> _Exercise goal_:
Starting at the line that contains "Click the lock icon in second row", return every line through the end of the data exactly, without pictures.
*** Data for this task ***
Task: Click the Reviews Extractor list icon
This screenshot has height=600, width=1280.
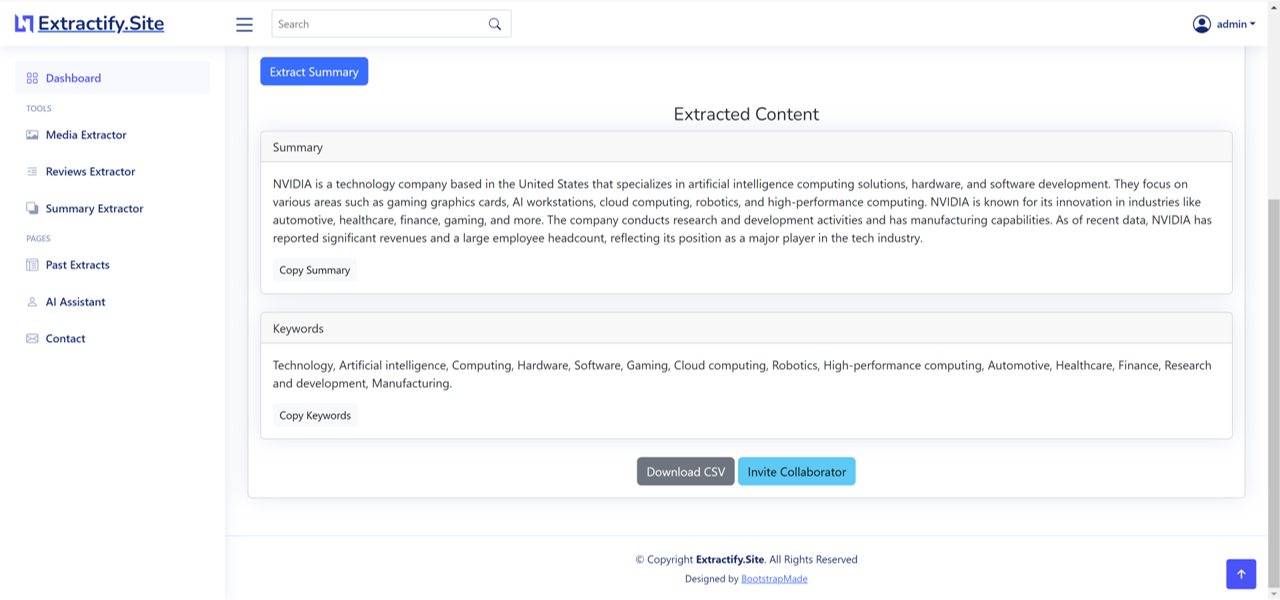Action: (x=31, y=171)
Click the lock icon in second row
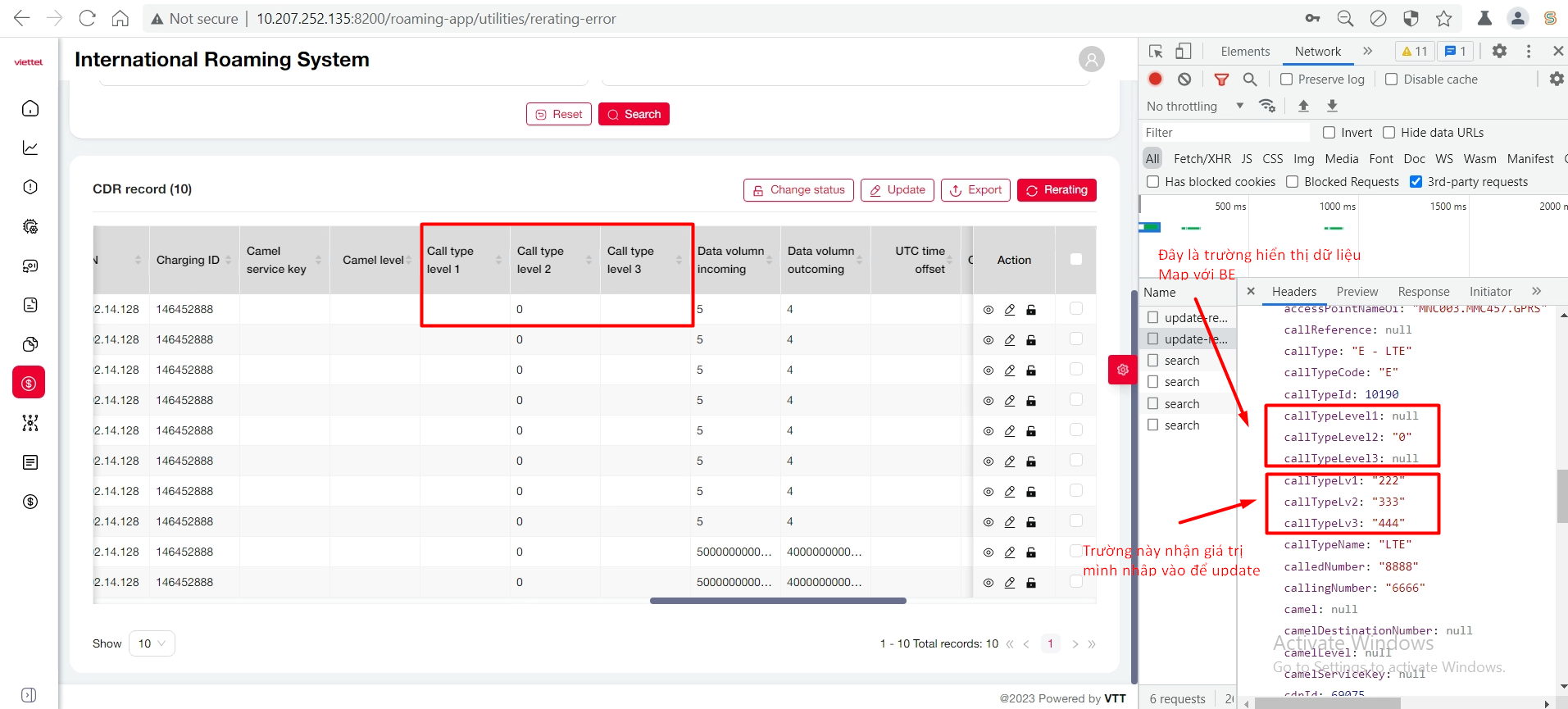The height and width of the screenshot is (709, 1568). (x=1031, y=340)
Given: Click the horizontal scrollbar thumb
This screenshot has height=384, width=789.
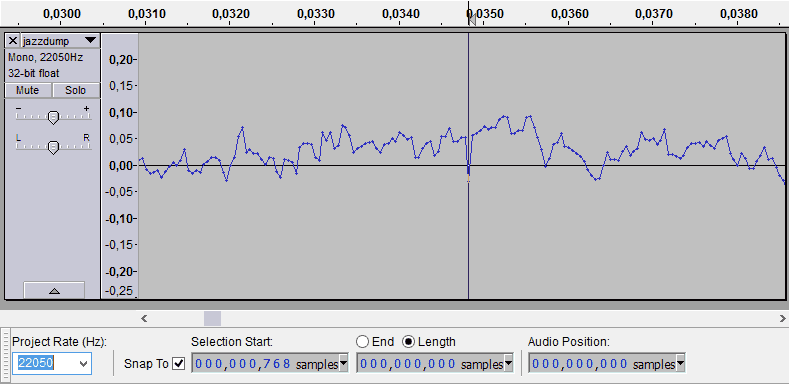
*** End of Data for this task ***
> _Final answer_:
Click the lock icon in second row
The height and width of the screenshot is (709, 1568). (x=1031, y=340)
Given: Click the horizontal scrollbar thumb
This screenshot has height=384, width=789.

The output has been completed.